At the jeweler I found rings I liked, and Paul found rings he liked. The last ring I’d worn was a giant steel skull ring, so I liked silver and non-traditional. Paul liked traditional gold.
I groaned as Paul held a stupidly large diamond with a very traditional setting. “You’d get used to it,” he told me, unflinching. Paul handed it back to the jeweler and we left, unable to agree on what I might actually want to wear on my hand for my life.
Appearances mattered most to Paul.
“What about wedding rings?” he asked later as we sat on his couch talking, as we’d done so often for almost three years.
“What about them?”
“Well you wouldn’t just be wearing an engagement ring,” he said. “We’d need to find matching wedding rings, too, and our wedding rings would need to match the engagement ring.”
“Can you wear a silver wedding ring?” I asked, still stumped about the process. He hadn’t yet proposed.
Paul grunted. “It wouldn’t be my first choice.”
I stared at the wall. Paul sat silently.
“Are you ready for a wedding?” he asked. “Do you think you’re ready to be married?”

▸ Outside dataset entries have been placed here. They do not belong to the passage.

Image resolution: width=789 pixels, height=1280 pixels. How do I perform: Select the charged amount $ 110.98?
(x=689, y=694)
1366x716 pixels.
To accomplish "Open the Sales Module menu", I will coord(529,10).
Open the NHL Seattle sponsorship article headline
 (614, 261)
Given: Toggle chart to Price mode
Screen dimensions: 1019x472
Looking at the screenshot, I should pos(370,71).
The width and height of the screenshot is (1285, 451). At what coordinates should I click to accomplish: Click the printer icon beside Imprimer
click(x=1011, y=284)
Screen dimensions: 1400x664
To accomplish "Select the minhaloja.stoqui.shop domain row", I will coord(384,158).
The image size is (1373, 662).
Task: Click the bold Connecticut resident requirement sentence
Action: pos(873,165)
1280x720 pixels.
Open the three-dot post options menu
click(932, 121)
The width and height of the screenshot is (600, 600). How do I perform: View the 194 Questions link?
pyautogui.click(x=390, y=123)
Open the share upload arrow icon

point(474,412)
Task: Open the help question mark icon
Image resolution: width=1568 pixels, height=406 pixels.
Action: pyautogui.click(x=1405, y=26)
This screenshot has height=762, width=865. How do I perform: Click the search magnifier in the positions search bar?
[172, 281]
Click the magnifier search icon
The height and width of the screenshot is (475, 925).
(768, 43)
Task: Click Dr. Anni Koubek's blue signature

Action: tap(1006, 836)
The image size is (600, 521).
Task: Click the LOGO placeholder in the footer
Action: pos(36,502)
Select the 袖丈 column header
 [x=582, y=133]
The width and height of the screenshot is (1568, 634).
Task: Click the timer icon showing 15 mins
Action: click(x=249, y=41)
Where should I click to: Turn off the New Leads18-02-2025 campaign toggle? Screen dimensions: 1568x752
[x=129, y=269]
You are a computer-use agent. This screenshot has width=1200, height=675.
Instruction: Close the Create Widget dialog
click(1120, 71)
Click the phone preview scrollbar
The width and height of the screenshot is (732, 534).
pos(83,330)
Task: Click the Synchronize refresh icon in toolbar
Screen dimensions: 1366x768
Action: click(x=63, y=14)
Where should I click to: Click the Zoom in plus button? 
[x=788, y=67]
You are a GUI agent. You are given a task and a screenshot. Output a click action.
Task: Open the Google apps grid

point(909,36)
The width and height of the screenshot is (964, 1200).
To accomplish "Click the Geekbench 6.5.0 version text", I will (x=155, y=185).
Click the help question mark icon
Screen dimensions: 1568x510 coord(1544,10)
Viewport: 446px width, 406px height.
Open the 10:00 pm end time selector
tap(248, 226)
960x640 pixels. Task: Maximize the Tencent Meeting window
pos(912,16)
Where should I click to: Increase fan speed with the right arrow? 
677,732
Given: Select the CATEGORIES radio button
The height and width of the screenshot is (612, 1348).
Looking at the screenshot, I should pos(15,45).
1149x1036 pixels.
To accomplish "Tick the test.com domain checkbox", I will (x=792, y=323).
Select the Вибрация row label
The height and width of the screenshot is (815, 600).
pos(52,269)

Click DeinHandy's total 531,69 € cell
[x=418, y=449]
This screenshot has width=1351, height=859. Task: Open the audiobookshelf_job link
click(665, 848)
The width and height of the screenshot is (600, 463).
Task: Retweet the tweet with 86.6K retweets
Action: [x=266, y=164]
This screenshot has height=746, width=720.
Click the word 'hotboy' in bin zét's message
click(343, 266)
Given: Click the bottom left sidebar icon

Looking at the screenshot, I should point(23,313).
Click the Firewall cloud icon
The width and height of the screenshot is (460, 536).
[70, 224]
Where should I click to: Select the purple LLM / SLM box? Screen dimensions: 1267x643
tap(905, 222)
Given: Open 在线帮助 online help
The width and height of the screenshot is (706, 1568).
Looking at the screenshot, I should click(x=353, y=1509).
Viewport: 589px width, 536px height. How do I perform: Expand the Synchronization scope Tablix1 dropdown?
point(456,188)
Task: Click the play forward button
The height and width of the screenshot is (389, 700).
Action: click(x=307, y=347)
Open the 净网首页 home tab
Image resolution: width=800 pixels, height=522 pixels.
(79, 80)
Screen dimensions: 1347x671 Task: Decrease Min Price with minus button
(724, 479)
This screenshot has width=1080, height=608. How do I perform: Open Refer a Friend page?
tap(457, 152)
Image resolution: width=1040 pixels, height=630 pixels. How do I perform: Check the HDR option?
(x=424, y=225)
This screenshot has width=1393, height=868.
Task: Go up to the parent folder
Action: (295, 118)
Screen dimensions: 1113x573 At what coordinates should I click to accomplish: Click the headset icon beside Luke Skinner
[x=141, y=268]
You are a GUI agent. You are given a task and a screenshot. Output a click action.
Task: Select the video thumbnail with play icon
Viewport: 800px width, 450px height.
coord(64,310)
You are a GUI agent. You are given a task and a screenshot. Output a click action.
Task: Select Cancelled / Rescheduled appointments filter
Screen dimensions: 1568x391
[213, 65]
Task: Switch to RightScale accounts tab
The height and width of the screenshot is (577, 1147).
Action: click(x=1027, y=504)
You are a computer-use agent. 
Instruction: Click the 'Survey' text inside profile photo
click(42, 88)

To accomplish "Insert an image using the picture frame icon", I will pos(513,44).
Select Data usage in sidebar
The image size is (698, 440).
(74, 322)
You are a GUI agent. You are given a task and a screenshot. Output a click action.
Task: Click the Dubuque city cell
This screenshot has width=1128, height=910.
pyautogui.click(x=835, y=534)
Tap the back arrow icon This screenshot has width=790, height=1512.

I thought about my job, my minimal sobriety, my general immaturity. I thought about Gary and our late night phone calls, about playing video games all night, about summers off as a teacher, about vacations and unemployment and commitments.
I felt trapped, confused, absurdly young, like a princess randomly tossing aside a crown.
“Actually,” I ventured, “I don’t think I’m ready for marriage yet.”
The statement just popped out and landed in front of me with a thud.
Paul didn’t miss a beat. “I think that’s the only time you’ve been honest about that,” he said.
We sat in silence for a long time.
Finally Paul said, “I don’t know what we’re doing then.”
I thought I would marry him at some later date, when I was more prepared.
But I said, “Do you think we should break up?” I couldn’t make that momentous decision alone.
“I guess so,” he said.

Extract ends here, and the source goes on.